| WRITTEN EXERCISE |
Please find every line in the entries below that contains the string "Looking", matching case exactly, and copy each of those lines.

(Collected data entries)
******************************

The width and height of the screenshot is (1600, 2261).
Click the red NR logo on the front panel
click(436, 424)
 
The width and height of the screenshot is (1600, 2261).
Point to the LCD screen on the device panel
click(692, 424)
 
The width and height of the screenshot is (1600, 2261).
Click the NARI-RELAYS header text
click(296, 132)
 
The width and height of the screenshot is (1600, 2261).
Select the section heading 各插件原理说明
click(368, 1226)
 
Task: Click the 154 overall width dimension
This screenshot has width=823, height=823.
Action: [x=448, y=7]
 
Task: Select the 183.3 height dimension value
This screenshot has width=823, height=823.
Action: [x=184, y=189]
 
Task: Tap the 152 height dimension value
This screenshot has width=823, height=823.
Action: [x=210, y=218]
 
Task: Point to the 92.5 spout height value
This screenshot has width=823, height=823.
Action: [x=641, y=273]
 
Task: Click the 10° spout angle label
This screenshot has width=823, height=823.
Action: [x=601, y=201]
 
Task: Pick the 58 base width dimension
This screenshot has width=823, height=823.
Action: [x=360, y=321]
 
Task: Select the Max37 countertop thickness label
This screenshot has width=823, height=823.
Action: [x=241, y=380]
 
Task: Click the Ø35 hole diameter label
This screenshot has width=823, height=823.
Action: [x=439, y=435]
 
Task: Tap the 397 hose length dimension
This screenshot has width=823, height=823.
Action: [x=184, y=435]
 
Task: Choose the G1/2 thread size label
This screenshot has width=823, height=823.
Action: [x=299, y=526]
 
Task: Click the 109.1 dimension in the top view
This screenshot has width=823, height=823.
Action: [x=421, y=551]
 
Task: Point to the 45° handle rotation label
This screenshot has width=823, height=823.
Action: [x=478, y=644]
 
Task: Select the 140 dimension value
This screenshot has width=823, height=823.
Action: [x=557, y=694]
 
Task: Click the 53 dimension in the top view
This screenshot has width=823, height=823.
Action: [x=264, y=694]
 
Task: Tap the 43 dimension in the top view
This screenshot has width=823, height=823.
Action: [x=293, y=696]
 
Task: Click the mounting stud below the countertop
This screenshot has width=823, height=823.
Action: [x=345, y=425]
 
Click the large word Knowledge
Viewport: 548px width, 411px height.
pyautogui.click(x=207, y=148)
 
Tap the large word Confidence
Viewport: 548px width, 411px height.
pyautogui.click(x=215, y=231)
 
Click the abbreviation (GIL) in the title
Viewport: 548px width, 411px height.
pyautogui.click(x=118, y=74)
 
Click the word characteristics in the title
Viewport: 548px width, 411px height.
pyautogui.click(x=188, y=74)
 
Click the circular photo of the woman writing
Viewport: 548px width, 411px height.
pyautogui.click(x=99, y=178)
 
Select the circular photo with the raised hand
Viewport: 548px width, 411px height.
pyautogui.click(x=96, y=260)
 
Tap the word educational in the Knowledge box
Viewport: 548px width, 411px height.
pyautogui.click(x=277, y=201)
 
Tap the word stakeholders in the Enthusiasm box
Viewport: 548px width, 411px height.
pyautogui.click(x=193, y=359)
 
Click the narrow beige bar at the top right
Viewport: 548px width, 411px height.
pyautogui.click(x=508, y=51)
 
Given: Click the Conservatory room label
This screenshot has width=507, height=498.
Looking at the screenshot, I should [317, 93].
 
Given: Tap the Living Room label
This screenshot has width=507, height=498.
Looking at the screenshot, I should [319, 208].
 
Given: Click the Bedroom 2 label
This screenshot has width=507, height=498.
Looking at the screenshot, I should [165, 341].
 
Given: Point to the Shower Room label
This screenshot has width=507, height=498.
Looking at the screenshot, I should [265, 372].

******************************

| SOLVED EXERCISE |
Looking at the screenshot, I should [317, 93].
Looking at the screenshot, I should [319, 208].
Looking at the screenshot, I should [165, 341].
Looking at the screenshot, I should [265, 372].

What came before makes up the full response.